Furthest Right

Kaci Hickox: the archetypal liberal


What is a liberal? To find the answer is much like journeying to the center of Earth, because you must pull aside many layers of surrounding stuff to get to the actual answer.

Liberals will tell you — if you force them to boil it down — that they believe in equality. They associate that with ideas like freedom, justice, peace, love, compassion and goodness. (Say those in a breathy voice, preferably while holding some kale.)

At the root of it, equality is self-interest. Equality for you, so that you are obligated to provide equality for me. And what is equality then? It is a measurement of a final state, not an initial one.

This leads to an understanding of what equality is: a refusal to face unequal consequences. Those consequences can be the result of decades of inbreeding resulting in permanent derangement and poverty, or simply bad results from a bad choice.

The ultimate liberal goal is to deprive us all of having to face consequences, because consequences are what result in different (“unequal”) results. Those results measure us, like any test in sports, school, war, or even everyday.

For the liberal, the world pivots on their own self — and the rest of us are merely means to that end.

Consider the case of Maine nurse Kaci Hickox, who upon returning from contact with a scary new disease that no one really knows how to treat, was outraged that she was quarantined:

She blasted New Jersey Gov. Chris Christie for enforcing a new policy that required anyone showing symptoms of Ebola, including an elevated temperature, to be isolated.

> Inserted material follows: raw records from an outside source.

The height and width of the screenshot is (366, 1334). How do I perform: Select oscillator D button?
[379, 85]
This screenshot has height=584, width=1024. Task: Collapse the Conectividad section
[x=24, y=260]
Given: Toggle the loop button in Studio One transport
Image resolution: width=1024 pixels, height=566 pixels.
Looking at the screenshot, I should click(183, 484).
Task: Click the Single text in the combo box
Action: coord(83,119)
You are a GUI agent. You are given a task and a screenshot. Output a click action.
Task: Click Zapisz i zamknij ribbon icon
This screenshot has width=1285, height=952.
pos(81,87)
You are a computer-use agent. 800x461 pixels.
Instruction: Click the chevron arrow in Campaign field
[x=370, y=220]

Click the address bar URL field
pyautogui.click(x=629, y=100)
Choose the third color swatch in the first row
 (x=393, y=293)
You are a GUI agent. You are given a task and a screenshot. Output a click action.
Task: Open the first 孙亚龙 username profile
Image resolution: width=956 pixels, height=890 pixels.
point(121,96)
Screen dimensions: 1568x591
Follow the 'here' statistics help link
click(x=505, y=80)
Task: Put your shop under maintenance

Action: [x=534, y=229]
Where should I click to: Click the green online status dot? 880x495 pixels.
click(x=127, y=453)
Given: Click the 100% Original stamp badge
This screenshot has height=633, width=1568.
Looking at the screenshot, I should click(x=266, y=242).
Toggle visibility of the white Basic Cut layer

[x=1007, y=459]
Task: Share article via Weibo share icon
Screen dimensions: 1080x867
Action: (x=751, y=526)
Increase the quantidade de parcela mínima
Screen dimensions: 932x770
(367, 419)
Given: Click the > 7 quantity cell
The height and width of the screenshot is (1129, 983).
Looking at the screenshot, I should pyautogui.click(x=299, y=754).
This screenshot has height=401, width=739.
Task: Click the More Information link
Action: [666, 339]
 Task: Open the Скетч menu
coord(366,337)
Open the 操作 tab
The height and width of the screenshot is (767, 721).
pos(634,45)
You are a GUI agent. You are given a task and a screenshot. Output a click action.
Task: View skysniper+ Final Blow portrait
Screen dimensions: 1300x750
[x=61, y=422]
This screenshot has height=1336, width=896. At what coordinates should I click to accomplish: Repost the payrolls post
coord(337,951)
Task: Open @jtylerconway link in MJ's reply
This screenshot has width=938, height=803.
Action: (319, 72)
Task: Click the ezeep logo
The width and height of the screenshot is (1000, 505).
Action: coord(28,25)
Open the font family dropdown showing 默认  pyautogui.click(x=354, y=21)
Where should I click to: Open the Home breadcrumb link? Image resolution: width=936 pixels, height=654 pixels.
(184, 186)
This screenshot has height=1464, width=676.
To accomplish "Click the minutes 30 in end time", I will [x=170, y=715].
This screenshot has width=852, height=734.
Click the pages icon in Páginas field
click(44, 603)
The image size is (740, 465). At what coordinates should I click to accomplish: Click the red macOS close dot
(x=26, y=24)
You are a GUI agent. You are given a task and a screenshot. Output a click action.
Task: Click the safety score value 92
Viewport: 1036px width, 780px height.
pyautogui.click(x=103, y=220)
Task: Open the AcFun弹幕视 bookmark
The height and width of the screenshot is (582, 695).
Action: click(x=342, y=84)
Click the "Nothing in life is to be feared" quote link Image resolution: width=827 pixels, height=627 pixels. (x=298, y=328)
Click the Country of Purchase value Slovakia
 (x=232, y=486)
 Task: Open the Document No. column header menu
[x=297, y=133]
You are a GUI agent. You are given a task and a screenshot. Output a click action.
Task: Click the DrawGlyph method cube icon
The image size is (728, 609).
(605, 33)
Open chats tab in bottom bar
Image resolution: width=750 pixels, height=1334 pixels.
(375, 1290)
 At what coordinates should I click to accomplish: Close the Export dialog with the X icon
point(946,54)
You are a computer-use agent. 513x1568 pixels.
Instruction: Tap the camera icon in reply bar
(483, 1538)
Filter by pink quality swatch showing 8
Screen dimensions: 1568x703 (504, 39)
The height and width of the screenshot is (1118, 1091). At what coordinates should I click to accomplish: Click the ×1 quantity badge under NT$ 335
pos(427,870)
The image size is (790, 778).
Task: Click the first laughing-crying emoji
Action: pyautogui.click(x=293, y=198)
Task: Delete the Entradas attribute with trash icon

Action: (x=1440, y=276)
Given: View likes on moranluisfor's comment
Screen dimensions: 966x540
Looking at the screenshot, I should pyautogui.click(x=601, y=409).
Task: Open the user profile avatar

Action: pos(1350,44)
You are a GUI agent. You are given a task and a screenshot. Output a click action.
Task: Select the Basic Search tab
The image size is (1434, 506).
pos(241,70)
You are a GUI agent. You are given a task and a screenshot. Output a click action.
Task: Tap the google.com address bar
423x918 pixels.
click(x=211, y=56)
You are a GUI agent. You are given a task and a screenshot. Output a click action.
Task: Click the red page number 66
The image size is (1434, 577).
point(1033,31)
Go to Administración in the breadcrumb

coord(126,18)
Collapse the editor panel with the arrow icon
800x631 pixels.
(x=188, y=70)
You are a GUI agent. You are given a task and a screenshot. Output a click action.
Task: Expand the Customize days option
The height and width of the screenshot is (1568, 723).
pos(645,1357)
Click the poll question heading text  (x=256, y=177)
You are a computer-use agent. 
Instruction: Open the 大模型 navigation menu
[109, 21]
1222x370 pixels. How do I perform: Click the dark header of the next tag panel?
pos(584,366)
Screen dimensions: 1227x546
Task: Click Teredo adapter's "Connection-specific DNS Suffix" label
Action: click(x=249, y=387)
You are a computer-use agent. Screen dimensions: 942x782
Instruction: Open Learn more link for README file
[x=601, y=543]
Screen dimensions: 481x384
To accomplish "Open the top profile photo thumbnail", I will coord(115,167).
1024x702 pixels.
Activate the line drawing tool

“The biggest reason that I fought is because I, you know, felt so much fear and confusion, and I imagined what my fellow aid workers were going to feel if they came back to this same situation — and the more I thought about the fact that these policies are being made by politicians, really not the experts in the field — the more I felt like I had no choice but to fight back,” Hickox told CNN last week.

In her view, her choice to go be a missionary among those infected with a dangerous disease — a choice that among people like her usually reflects a desire for attention and martyr-like altruism as a method of promoting self — should not have consequences.

We do not yet know how to cure Ebola. We can make some people survive it, but we cannot cure it. The rest of us have chosen to avoid getting it. We do not want someone to thrust it upon us and demand our exposure to it.

And yet for Kaci Hickox, the question is about what she wants to do. She wants “no limits” on her own personal ability to do whatever she wants to. The problem is that her rights and our rights collide.

It is the same way with all of liberalism. They see the point of the individual, who never wants to be told NO to the question of international travel, moving locally, sexual acts, intoxicants, or whatever. The absence of limits requires an abolition of consequences so that there is no method by which failure can be measured, because then these things would not be allowed.

In the mind of the liberal, the entire world should permit the individual to do whatever it wants and consequences should be ignored. This applies to any of the social decay they want to thrust on us: legal drugs, non-standard sexuality, diversity, veganism, etc.

Their goal is to smash down our ability to resist them through social standards or our own resistance to be drawn into the decay. To a liberal, death and decay are good and resistance to them is evil.

For that reason, Kaci Hickox feels like we are ignorant pigs for refusing her the right to spread a potentially incurable disease among us. Who are we to tell her no? She demonstrates the solipsism of the liberal as normal, not as an extreme.